DMASA (Direct Marketing Association of South Africa) runs a national opt-out register which is available to their members on a monthly basis. Once you are registered on this list, they should not be contacting you as this counts as a pre-emptive blocking measure.
Here is where you register on the national OPT OUT database: www.nationaloptout.co.za
There is however a difference between email subscription services and direct email marketing. If an email subscription service does not fall within the definition of “promotion” as contained in the CPA, then the delivery of this service via email will not be subject to regulations for direct email marketing under the CPA.
However, In terms of Section 45(1) the Electronic Communications and Transactions Act of 2002 (ECTA) any person who sends “unsolicited commercial communications” must provide the consumer with the option to cancel the subscription to the mailing list. Furthermore, the consumer is entitled to the source where the person obtained the consumer’s personal information upon their request. Any person who fails to comply with or contravenes Sec 45(1) is guilty of an offense and liable to the penalties prescribed (a fine or imprisonment).

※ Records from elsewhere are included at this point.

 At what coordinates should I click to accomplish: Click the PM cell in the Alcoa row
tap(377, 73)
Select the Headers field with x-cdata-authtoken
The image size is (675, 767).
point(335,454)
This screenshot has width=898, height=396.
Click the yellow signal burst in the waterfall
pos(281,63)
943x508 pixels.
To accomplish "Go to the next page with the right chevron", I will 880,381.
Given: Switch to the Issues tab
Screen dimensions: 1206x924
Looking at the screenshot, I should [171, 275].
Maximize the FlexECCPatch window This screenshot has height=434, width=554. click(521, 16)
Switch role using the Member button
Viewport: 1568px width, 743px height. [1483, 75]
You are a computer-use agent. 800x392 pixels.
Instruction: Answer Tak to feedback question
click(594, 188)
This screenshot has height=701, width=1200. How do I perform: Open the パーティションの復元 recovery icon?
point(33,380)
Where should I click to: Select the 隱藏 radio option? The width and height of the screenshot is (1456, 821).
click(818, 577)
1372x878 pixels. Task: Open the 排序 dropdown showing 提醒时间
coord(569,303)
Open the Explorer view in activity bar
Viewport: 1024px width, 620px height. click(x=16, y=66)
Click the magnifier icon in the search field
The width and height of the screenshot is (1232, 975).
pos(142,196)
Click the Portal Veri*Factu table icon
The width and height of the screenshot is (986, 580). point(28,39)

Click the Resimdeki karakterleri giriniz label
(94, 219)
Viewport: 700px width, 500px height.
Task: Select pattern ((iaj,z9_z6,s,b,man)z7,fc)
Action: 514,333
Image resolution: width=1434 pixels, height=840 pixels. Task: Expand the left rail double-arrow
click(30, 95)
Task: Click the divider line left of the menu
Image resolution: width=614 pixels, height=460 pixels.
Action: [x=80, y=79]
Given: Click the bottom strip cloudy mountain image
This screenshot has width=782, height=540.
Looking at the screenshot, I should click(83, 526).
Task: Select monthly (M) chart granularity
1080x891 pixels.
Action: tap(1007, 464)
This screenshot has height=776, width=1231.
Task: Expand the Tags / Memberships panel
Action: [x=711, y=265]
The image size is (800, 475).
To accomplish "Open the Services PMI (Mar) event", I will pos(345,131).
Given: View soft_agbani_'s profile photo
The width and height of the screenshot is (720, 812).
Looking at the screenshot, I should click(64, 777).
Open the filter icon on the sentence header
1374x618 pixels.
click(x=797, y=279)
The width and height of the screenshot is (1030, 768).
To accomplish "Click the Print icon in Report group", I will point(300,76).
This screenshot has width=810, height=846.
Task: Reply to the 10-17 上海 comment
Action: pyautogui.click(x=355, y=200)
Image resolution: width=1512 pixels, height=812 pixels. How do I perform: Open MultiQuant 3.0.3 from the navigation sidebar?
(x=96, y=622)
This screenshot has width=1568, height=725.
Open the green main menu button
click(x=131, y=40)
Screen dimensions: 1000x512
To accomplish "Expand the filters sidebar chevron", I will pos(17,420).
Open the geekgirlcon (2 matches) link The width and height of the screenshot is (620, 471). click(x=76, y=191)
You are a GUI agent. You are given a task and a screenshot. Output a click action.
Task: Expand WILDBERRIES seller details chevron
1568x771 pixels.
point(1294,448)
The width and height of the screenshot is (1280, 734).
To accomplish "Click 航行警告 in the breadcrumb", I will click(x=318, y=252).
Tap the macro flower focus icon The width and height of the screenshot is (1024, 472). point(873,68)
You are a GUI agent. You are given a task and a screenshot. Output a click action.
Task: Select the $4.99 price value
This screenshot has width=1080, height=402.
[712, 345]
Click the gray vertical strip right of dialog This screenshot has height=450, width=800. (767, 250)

To summarise, this is what you do:
- Register on the DMASA opt-out register www.nationaloptout.co.za
- Should you be contacted by email and there is no option to unsubscribe, this is what you reply on record: Your Email is in contravention with the Electronic Communications and Transactions Act of 2002. Your email also does not make provision to unsubscribe. If I continue to receive emails from your company, I will pursue this matter. I OPT NOT to be
contacted by your company. - Should you be contacted by telephone, this is what you do: You ask why they are contacting you and where did they get your details. Even if it is because you are an existing customer but do not want to receive their ‘special promotions’, you request that they remove you from the marketing list. If they contact you again after that, remind them that you have requested not to receive any marketing and that their contact is in contravention of your wish to OPT OUT.
Within a couple of months, the stream of unsolicited contact will dry up so that you can attend to the phone calls and emails that you actually would like to engage with.